Fender BXR 200 Service Manual - page 5
BXR 200
DELTACOMP
(Cont)
The attack and release circuit for the DeltaComp is made up by the Diode, Resistor, and Capacitor network
which drives the Base of Q19. Comparator U1A senses the voltage from the Collectors of Q20 & Q21.
When the power amplifier approaches clipping on a positive swing, the collector of Q5 pulls up R56, which
turns on Q20, transferring –16Vdc to the collector, pulling down R60. This causes the output (pin 1) of U1A
to switch from +15Vdc to –15Vdc, lighting the DeltaComp/Clip Led.

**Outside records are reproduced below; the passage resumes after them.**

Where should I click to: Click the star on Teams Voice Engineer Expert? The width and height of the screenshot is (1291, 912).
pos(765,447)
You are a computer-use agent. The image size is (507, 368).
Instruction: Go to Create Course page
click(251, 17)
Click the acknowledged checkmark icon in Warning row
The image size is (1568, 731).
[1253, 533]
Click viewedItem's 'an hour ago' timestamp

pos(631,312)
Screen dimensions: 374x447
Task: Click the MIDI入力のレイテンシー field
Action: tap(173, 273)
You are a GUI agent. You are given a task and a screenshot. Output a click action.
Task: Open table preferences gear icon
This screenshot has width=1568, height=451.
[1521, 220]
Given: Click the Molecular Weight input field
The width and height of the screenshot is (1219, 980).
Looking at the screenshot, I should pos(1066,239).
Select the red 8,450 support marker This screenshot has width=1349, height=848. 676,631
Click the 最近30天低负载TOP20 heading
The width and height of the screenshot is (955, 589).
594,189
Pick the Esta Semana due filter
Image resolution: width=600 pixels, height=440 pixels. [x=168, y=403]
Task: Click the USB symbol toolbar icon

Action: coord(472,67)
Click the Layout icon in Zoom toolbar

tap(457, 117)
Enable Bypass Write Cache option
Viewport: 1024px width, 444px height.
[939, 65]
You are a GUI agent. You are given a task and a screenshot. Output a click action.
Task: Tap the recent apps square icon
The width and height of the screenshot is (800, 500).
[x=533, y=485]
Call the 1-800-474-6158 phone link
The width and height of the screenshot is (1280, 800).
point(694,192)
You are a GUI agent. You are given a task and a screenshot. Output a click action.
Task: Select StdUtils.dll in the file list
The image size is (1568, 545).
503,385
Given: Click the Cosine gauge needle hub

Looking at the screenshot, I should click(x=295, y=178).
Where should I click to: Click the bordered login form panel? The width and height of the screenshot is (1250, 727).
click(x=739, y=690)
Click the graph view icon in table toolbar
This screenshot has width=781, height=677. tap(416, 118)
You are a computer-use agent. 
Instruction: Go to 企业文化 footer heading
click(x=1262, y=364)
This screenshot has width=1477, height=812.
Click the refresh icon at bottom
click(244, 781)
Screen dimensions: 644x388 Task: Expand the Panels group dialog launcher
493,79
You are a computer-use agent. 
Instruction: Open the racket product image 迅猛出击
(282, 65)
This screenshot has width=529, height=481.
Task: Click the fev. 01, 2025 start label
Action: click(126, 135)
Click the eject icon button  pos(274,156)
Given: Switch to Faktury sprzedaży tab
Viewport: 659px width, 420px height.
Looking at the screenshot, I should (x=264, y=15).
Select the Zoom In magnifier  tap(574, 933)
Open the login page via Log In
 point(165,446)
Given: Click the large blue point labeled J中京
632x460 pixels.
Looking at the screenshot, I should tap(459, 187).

Note: when the DeltaComp is disabled,
the Led indicates clipping of the output stage
. WIth the DeltaComp enabled, the Led indicates an active
DeltaComp circuit. The negative control voltage from R60 also feeds through P1A to P1B on the preamp
PCB. The voltage is routed to the DeltaComp switch (S5A), located on the front panel. With the switch
engaged, the control voltage is sent back through the ribbon cable (via P1 pin 6) to the attack/release
circuit.
The negative voltage drives through Diodes CR31-CR34, and charges Capacitors C16-C19 all at once in
parallel as a one pole filter through a single time constant of R60 X (C6+17+18+19) or 2.2k X 8.8 uF = 19.4
mSec. As they charge, Q19 turns on and provides current to pin 5 of the OTA (U2). The current controls the
output amplitude of U2. The inverted signal from U2 mixes with the input to U1B providing cancellation
which reduces amplitude of U2. The inverted signal from U2 mixes with the input ot U1B providing
cancellation which reduces the input to the power amplifier. This prevents the amplifier from clipping.
When the output of the power amplifier is reduced, the output of U1A toggles back to +15vdc. Due to the
blocking action of Diodes CR31-CR34, Capacitors C16-C19 are forced to discharge as a 4-pole filter with
different time constants through R55. R51 prevents Parasitic oscillation while Zener CR30 provides 2
slopes which results in smoother limiting.
When the power amplifier approaches clipping on a negative swing, R62 is pulled low, turning on Q22 which
pulls up the Base of Q21, transferring –16vdc to the collector.
POWER AMPLIFIER
JFET Q1 and associated components provide a 4-5 second turn-on delay for the audio input to the power
amplifier. When the power is switched on, Capacitor C5 charges through Resistor R7. The negative Gate
voltage pinches off the JFET, removing the ground from the input of the amplifier. When the power is
switched off, C5 immediately discharges through Diode CR1, grounding the input of the amplifier.
TROUBLESHOOTING TIP:
Check for proper operation of this circuit when experiencing excessive turn-on
or turn-off “Pops”, or no output when signal applied to the input. Many times the JFET itself can be the
culprit.
NOTE:
Excessive turn-off “Pops” can also be caused by uneven discharge of the +/- power
supplies. Usually a mismatch in the Filter Capacitors will cause this problem. Its easy to look at both
supplies on an oscilloscope. Invert one scope input and check for even discharge to zero volts.
Q4 is the current source for the Differential Amplifier (Q2,Q3). For the Diff amp to work properly, one half of
the current from the current source must flow through each leg of the Diff amp. If the same amount of
current flows through each leg of the Diff amp, the voltage drop across resistors R14 &R15 must be the
same. If not, there will be a DC offset at the output of the amplifier. The overall gain of the amplifier is set
up around the Diff amp. R16 (27k) is the feedback resistor and R17 (1k) is the pull-down resistor. Rfb
+Rpd
÷
Rpd = Av. Therfore 27k + 1k
÷
1k = 28k
÷
1k = 28Av.
Q9 & Q10 make up a voltage amplification stage. Again, to operate properly, the same amount of current
must flow trhough these transistors. Thus the voltage drop across R20 & R21 must be the same. Diodes
CR16-CR9 (BYV26D) make up the Fixed Bias circuit for the output transistors. The bodies of the Diodes
are mounted through the heatsink to properly track the temperature of the transistors. These Diodes were
selected because they exhibit a 2mV decrease in Knee Voltage for every 1 degree (Celsius) increase in
temperature. The Collectors of Q9 & Q10 are at 0 volts. Therefore the Bias Diodes provide 2 voltage drops
(1.2 volts) to the Base of Driver Transistors Q13 & Q14. One Diode drop (0.6 volts) Biases on the Driver
Transistors. The remaining 0.6 volts drops across the output transistors (Q15-Q18) in parallel, Biasing them
on.